■ Available data ■
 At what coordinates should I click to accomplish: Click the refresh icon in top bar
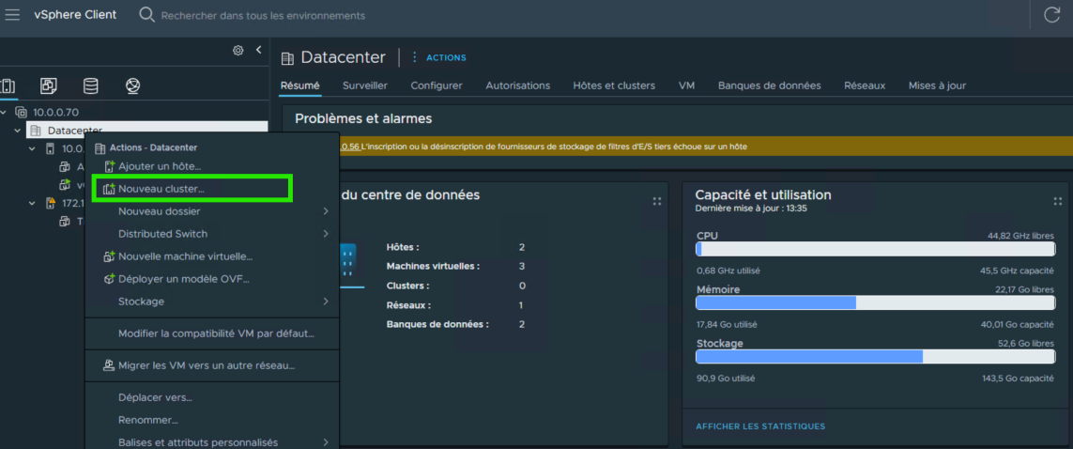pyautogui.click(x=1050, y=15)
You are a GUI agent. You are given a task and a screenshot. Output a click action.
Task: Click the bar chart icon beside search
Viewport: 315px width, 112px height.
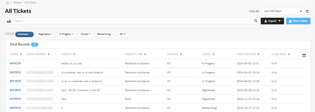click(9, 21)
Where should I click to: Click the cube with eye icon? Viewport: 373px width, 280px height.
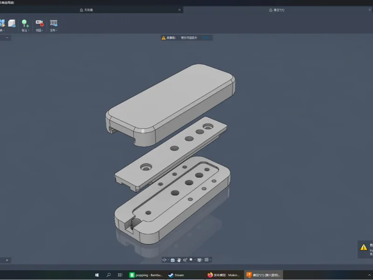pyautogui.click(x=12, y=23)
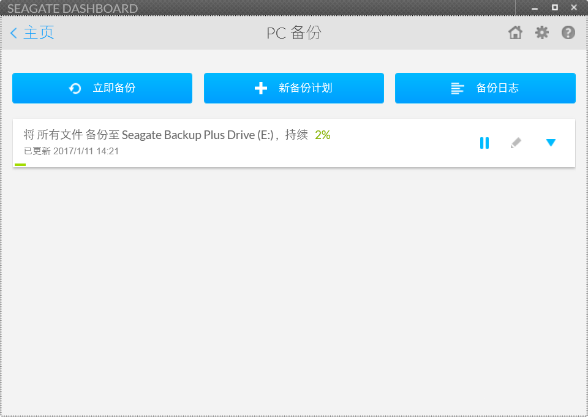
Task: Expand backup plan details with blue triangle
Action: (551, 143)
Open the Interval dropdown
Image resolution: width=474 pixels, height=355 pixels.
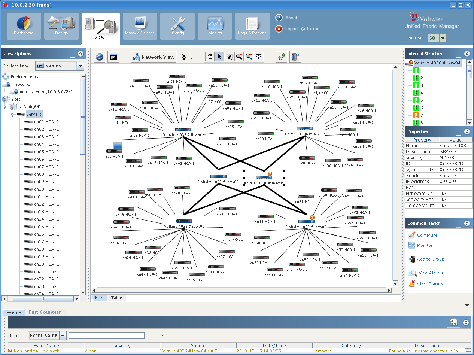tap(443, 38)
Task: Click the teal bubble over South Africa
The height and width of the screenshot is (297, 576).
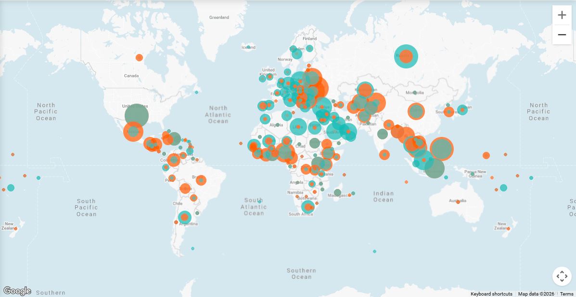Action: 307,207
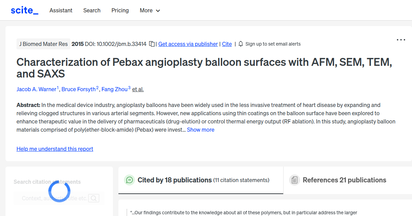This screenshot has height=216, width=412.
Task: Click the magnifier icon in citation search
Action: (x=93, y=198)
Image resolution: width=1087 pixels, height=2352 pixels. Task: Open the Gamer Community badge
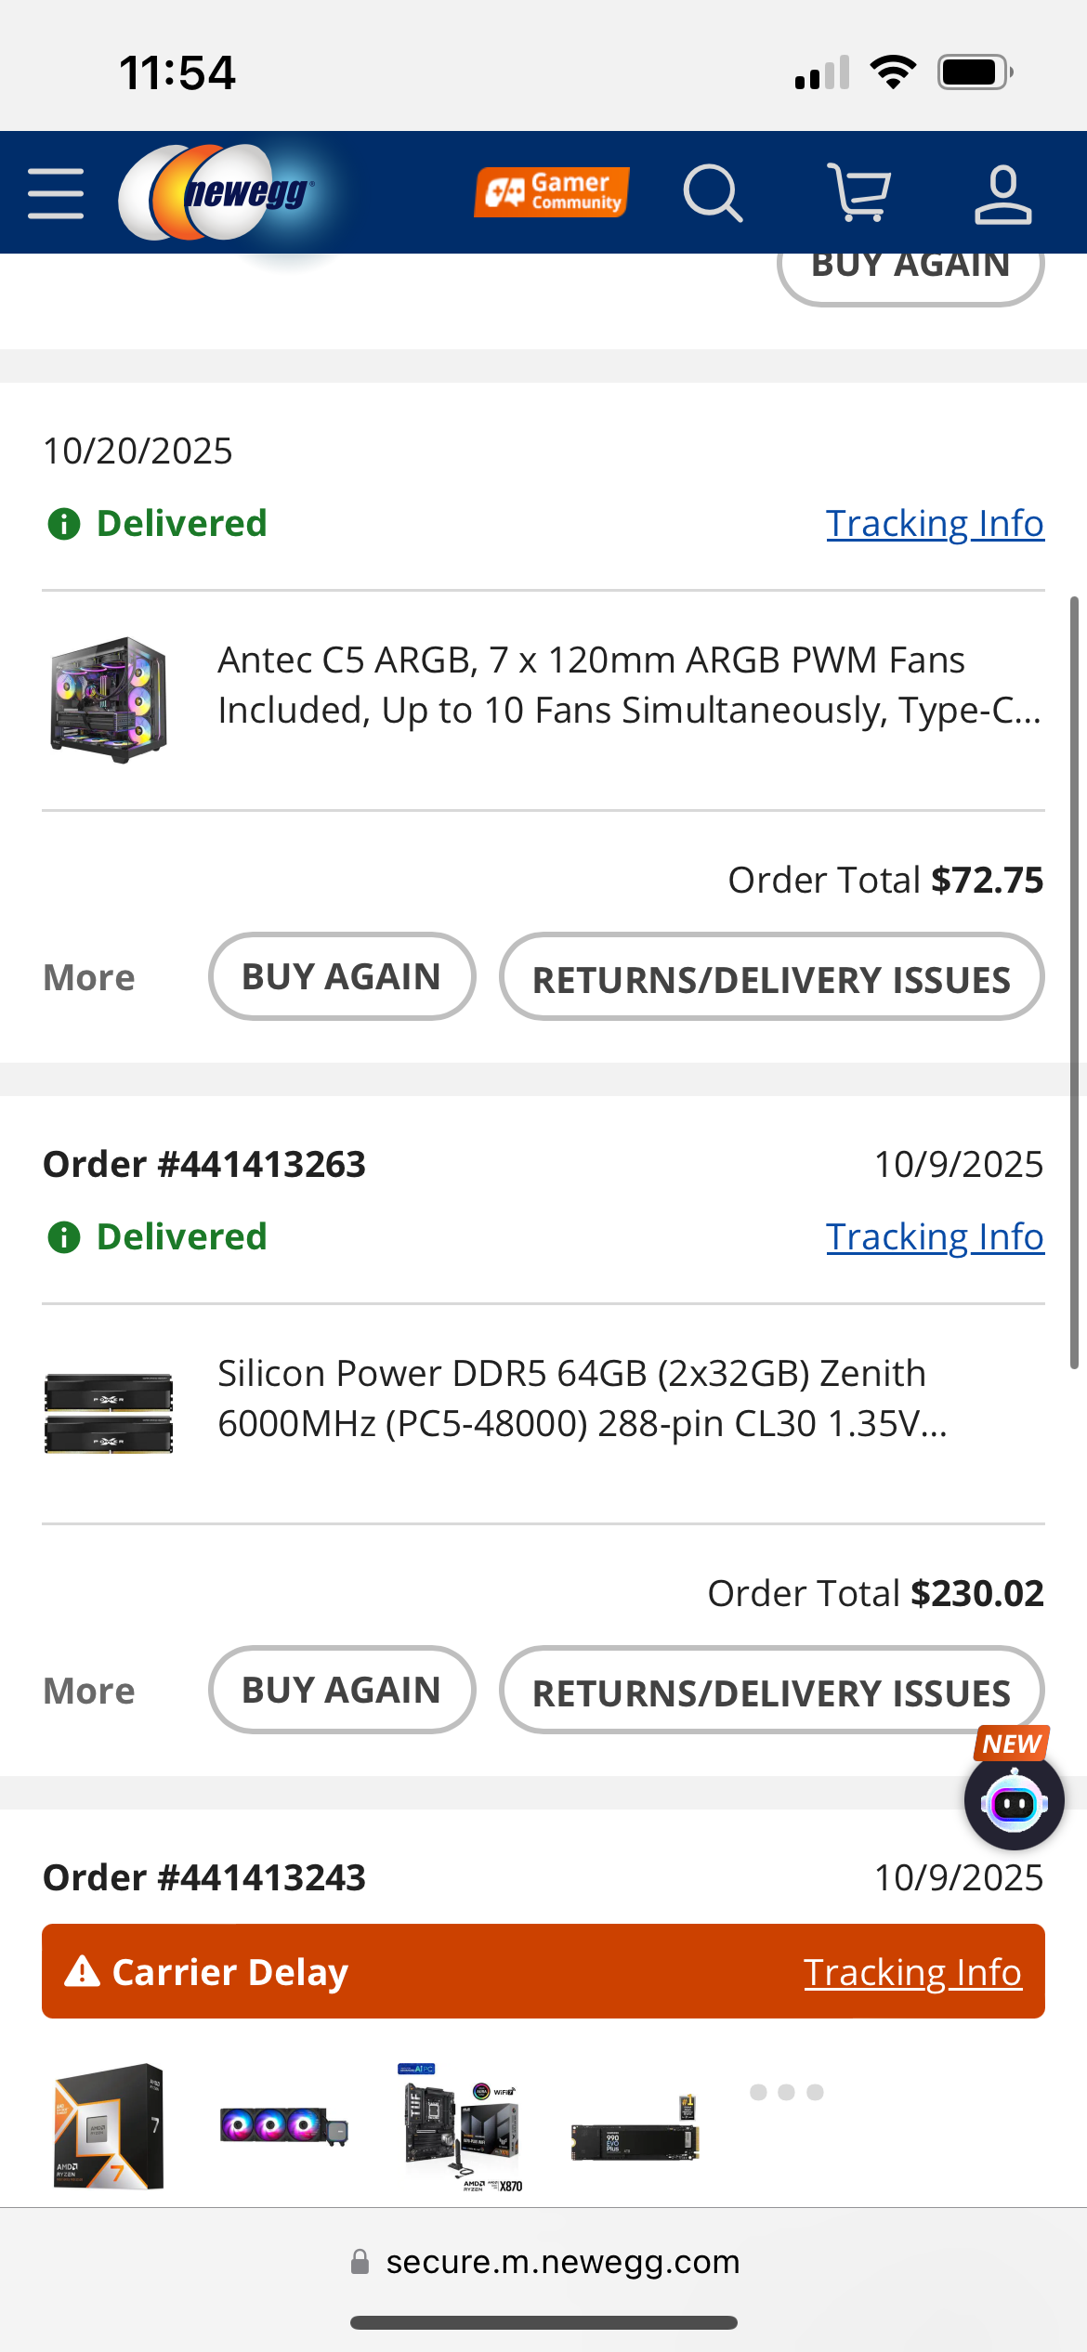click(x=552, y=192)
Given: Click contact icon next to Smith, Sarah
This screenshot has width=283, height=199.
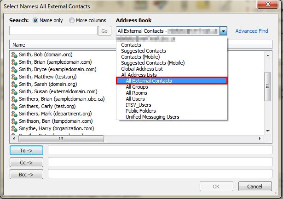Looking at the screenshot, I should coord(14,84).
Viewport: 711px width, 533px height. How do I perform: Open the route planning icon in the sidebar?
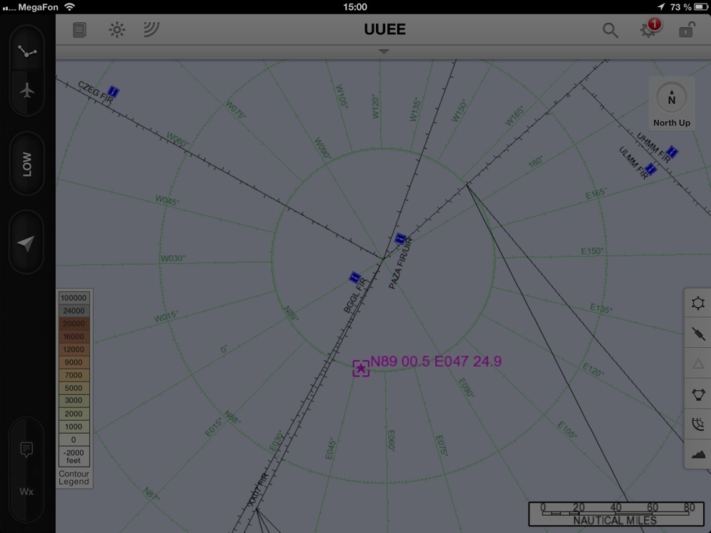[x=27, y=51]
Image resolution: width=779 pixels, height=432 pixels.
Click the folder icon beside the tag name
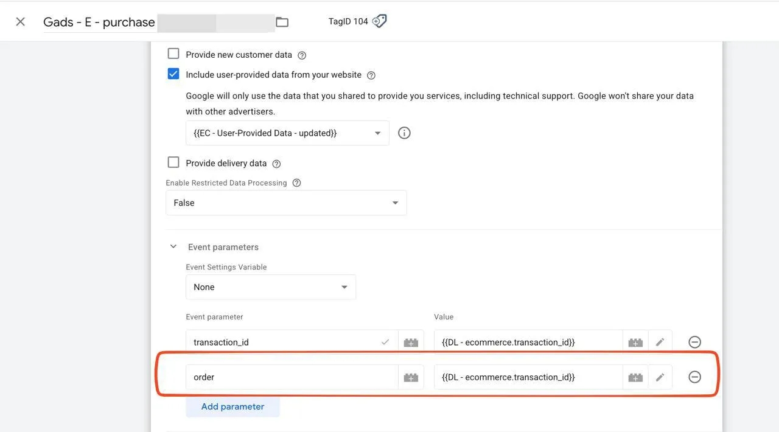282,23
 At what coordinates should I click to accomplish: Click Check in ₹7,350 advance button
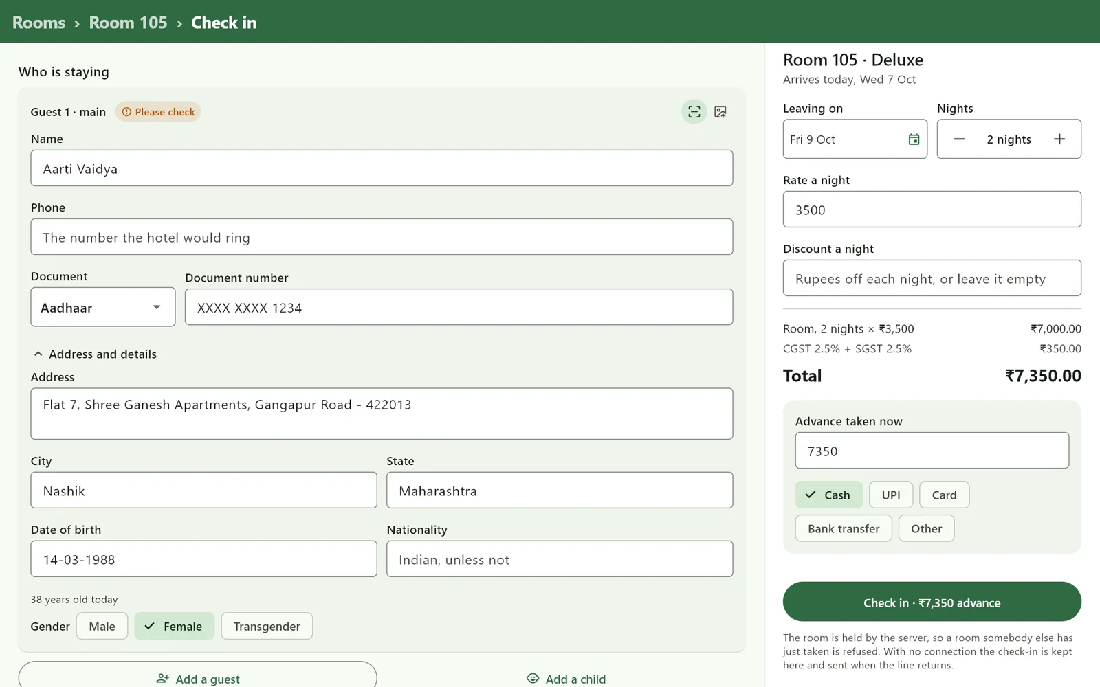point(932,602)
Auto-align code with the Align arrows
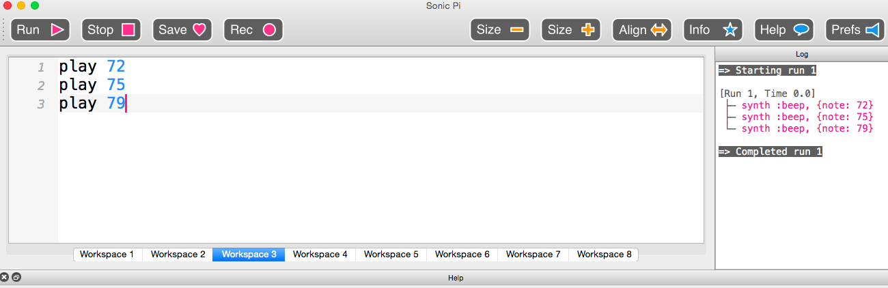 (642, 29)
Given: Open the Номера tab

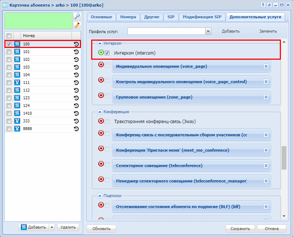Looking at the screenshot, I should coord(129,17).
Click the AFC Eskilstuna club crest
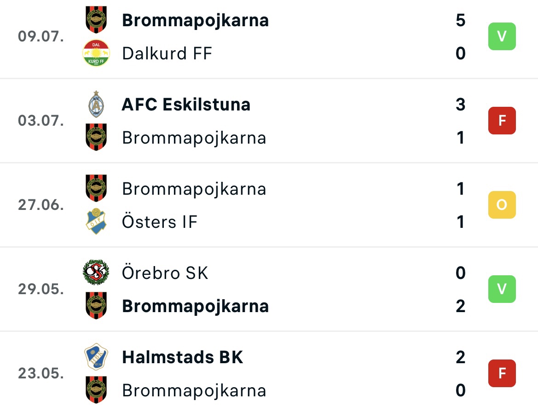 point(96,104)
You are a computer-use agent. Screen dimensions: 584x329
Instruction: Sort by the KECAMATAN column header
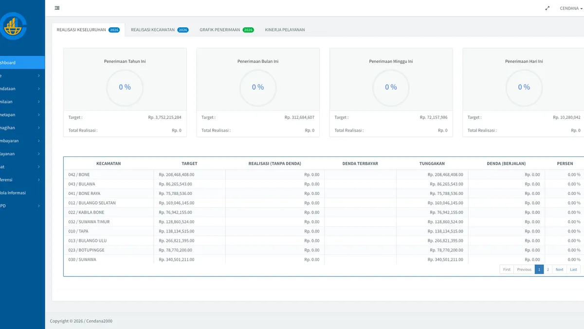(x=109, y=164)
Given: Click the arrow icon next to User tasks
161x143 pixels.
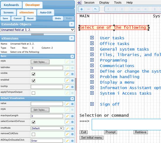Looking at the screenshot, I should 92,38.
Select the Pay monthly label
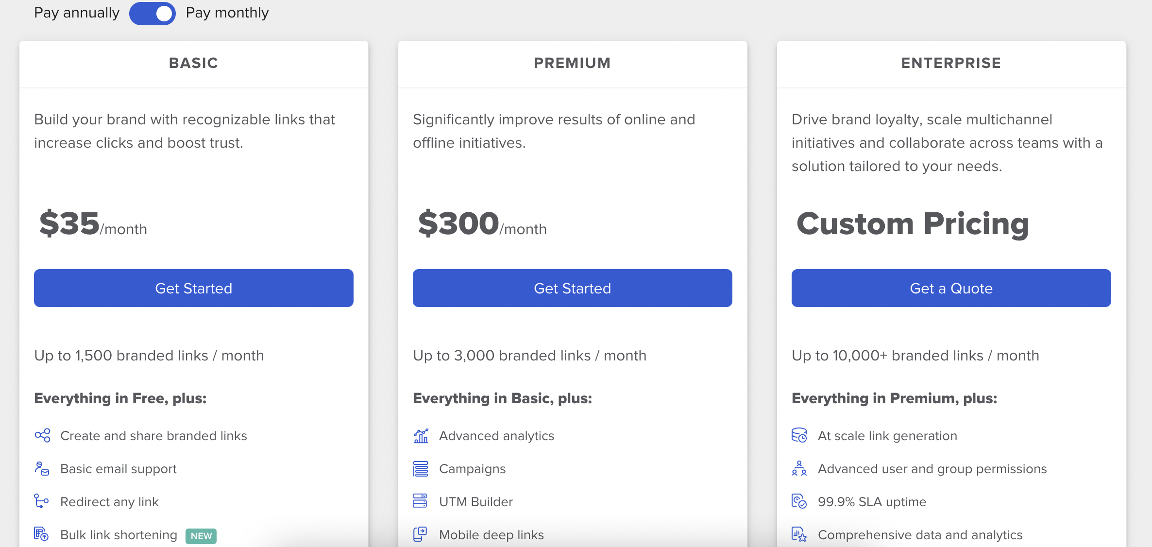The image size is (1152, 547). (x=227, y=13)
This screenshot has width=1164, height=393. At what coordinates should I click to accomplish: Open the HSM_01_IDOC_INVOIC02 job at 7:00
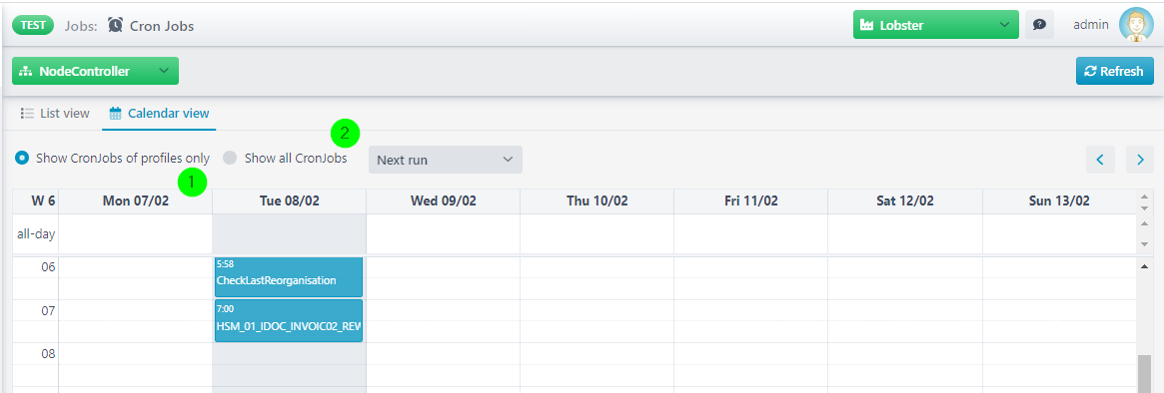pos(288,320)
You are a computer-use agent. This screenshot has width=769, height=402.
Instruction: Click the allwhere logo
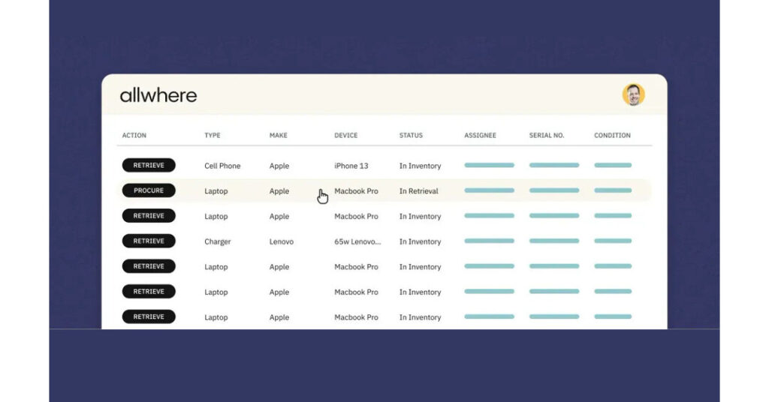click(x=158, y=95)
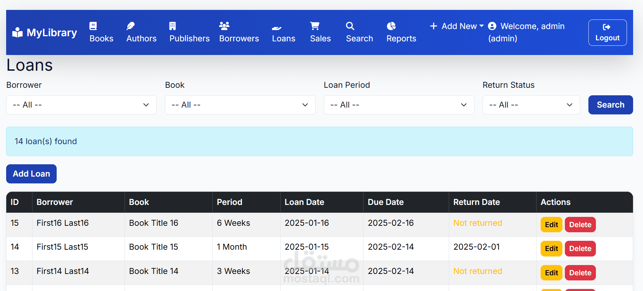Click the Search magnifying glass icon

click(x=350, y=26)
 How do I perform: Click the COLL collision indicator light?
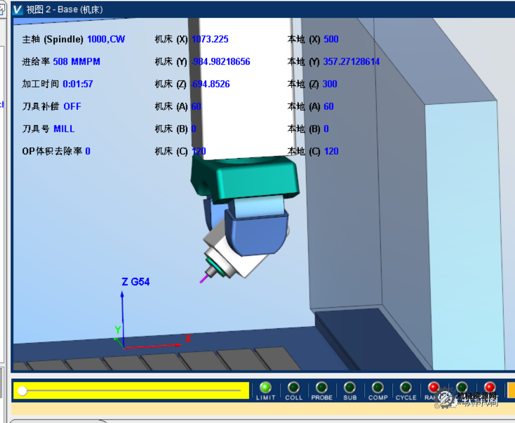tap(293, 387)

■ Activity ■
Every line of the entries that includes "computer" must be copied into the answer.

■ Written response ■
You are a computer-use agent. Screen dimensions: 584x329
You are a computer-use agent. This screenshot has width=769, height=402.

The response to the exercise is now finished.